### What you have to do
After locating the line with "Where should I click to: Click" in the data that follows, return it and every later line exactly, up to and including the line with "Given: Uncheck the TTF format checkbox".

### Records supplied
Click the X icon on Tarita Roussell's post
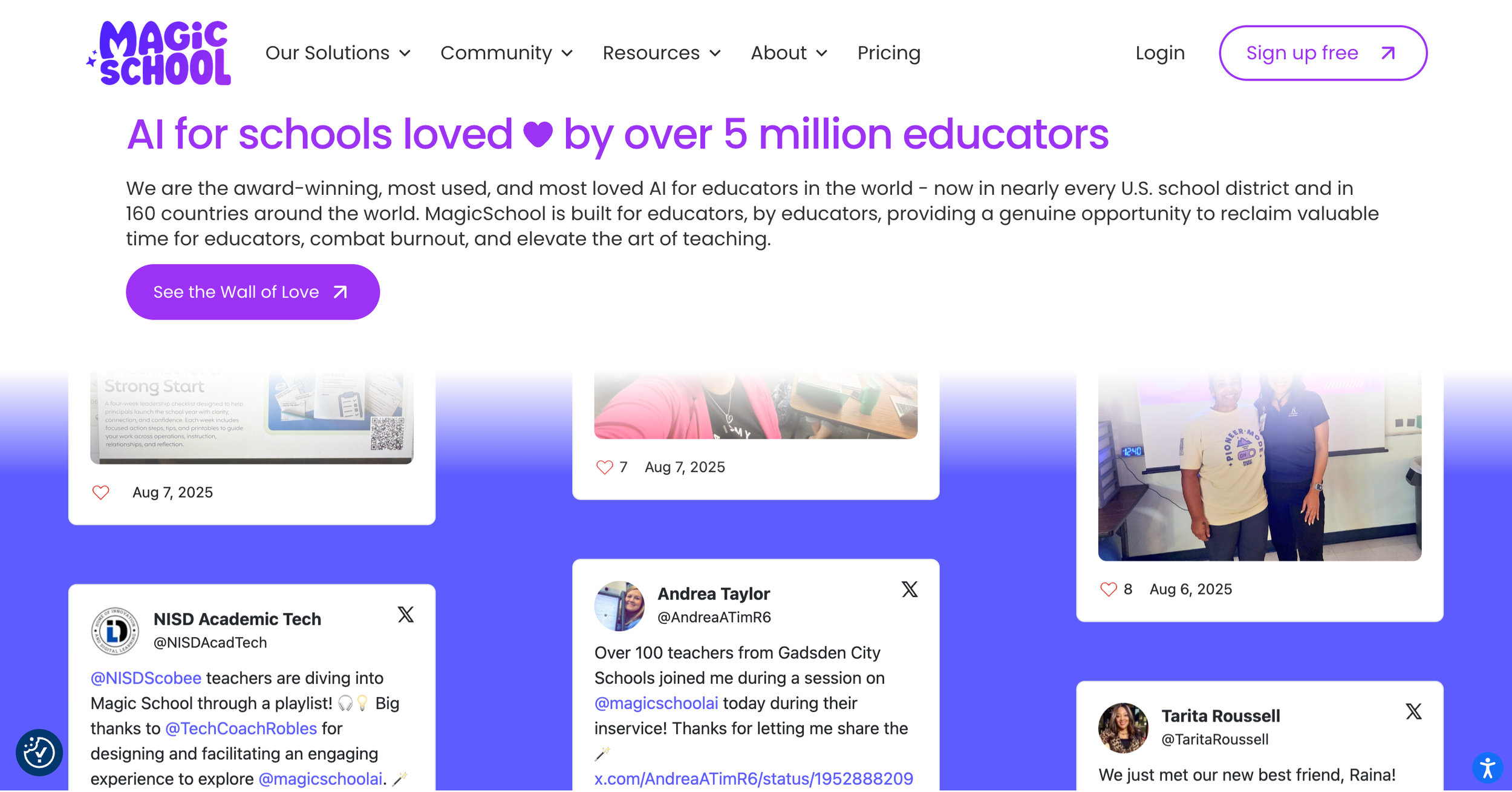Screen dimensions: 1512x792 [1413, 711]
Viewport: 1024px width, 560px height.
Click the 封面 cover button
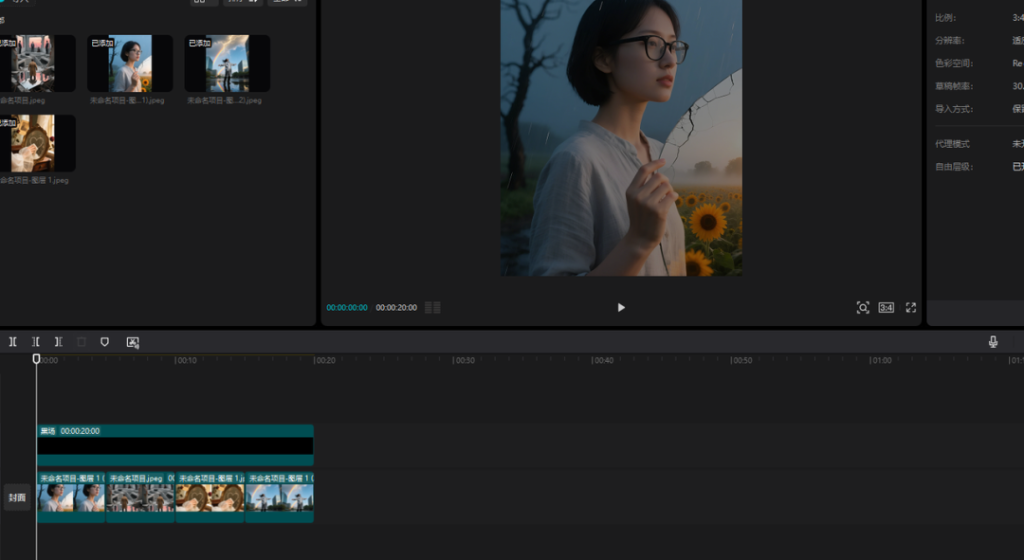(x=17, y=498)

* * *

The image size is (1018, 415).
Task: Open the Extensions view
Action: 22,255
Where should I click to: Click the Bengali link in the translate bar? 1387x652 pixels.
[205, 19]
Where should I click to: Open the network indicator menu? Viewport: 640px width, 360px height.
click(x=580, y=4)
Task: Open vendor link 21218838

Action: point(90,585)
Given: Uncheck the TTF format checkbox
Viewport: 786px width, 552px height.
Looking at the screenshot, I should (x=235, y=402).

* * *

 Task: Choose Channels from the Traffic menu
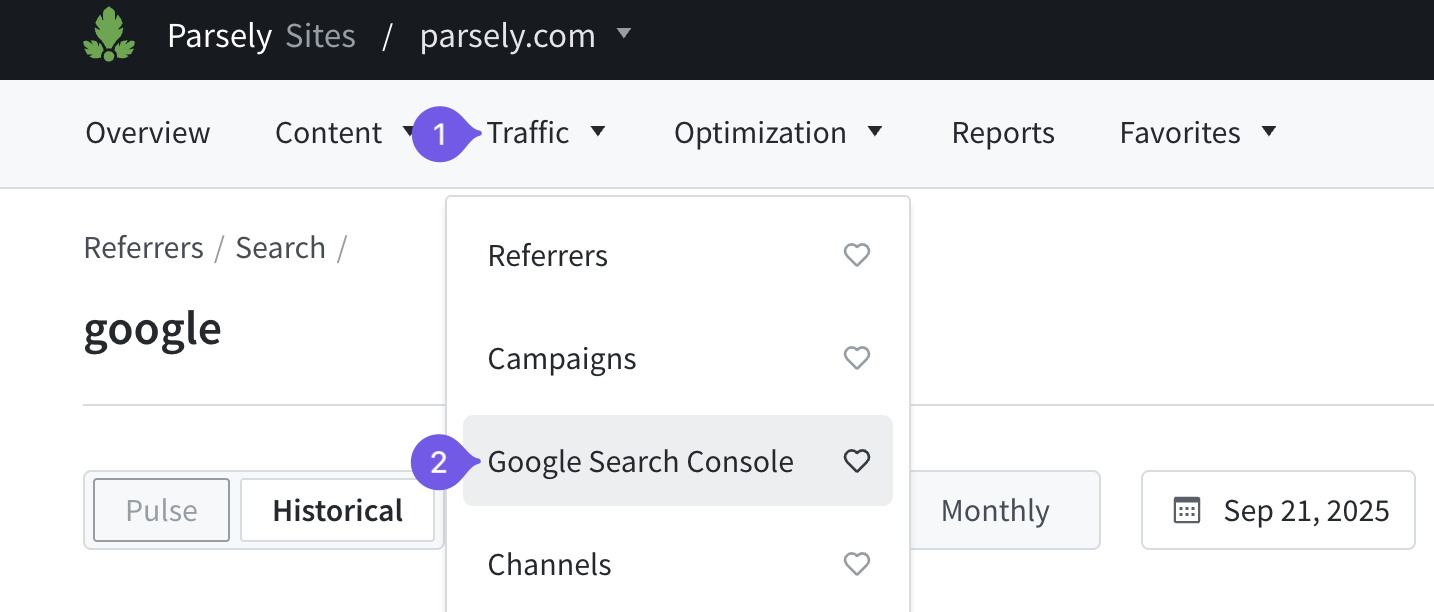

### Your response
Where should I click to: Click the Bengali link in the translate bar? 1387x652 pixels.
[205, 19]
Where should I click to: Open the network indicator menu? Viewport: 640px width, 360px height.
click(x=580, y=4)
Task: Open vendor link 21218838

Action: point(90,585)
Given: Uncheck the TTF format checkbox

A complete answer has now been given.